Roma – Suviana, è stato solo un incidente? Il 9 aprile scorso una spaventosa esplosione ha distrutto la centrale idroelettrica Enel Green Power di Suviana, nell’appennino bolognese. Sette persone sono morte nell’incidente, tra tecnici e operai. La Procura di Bologna ha aperto un’inchiesta per disastro e omicidio colposo plurimo. Il tragico evento, oltre a scuotere le coscienze dei cittadini, ha fatto scoprire alla stragrande maggioranza l’esistenza delle centrali idroelettriche, questi colossi di cemento armato che si estendono tra le montagne italiane. Se ne contano più di 4mila, in grado di produrre tra il 16 e il 18% dell’energia elettrica nazionale e ben il 40% della produzione totale da fonti rinnovabili. Gli impianti, però, sono vecchi come il cucco. Secondo alcune stime il 70% degli impianti ha un’età media di 85 anni.
Per continuare a produrre energia hanno bisogno di manutenzione continua, ristrutturazione, adeguamento alle norme di sicurezza, funzionamento di turbine e alternatori. Lo scoppio di una turbina pare essere stata la causa del tragico incidente di Suviana. Ora, tutto questo ha costi onerosi che i concessionari fanno fatica a recepire e sostenere.
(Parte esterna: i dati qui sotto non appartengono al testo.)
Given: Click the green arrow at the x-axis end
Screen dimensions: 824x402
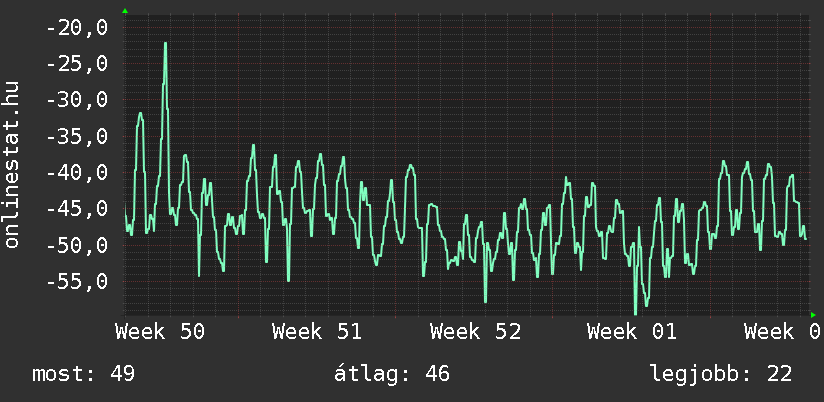Looking at the screenshot, I should tap(813, 315).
Secondo uno studio a cura di “The European House Ambrosetti”, una società di consulenza strategica e di mercato, solo per sostituire gli impianti, sono necessari più di 560 milioni di euro.
Questi interventi diventano urgenti, tenuto conto della crisi climatica e della siccità. Stiamo parlando di cifre per cui nessuno, pubblico o privato, vuole mettere mano al portafoglio. Anche perché tra legislazione europea e nazionale, gli impicci sono notevoli. La direttiva Bolkestein prevede che qualsiasi azienda europea può proporsi per prestare dei servizi, che, quindi, vanno messi a gara, nel nostro caso dalle Regioni. Di fatto sta succedendo che tra leggi regionali impugnate e le proteste dei concessionari in essere, vige una certa confusione. Quest’ultimi invocano il “Golden Power”, uno strumento normativo, che permette al Governo di un Paese sovrano di bloccare o apporre particolari condizioni a specifiche operazioni finanziarie, che ricadano nell’interesse nazionale (settori strategici), come le centrali idroelettriche.
In questo modo verrebbero salvaguardati gli attuali assetti proprietari delle società di gestione. La matassa sembra ingarbugliata, anche perché con le concessioni in scadenza nel 2029, l’attuale proprietà non avrebbe alcun interesse a investire sugli impianti, rischiando di lasciare i benefici alla società subentrante. Secondo i fautori del “Golden Power”, una società straniera vincitrice del bando avrebbe tutto l’interesse a far aumentare il costo dell’energia bloccando a loro vantaggio gli impianti. La situazione è particolarmente intricante anche perché col cosiddetto federalismo energetico il potere si è diviso tra Stato (tutela dell’ambiente e concorrenza) e Regioni (produzione, trasporto e distribuzione di energia elettrica).
Si è creato così un ingorgo alla Corte Costituzionale, sovente sollecitata per rispondere a conflitti di competenza. Il problema, gira e rigira, sono sempre i soldi. Ci sono in ballo 9 miliardi di investimenti che i concessionari si sono impegnati ad attuare nel breve-medio periodo solo con una proroga delle concessioni e senza partecipare a gare. Una sorta di “do ut des”, se non un vero e proprio ricatto. La storia recente e non ci ha, finora, insegnato che quando grandi gruppi industriali e finanziari chiedono interventi legislativi è solo per avere finanziamenti o per salvaguardare il proprio mercato. Perché più che imprenditori, sono solo… prenditori. Tanto paga Pantalone!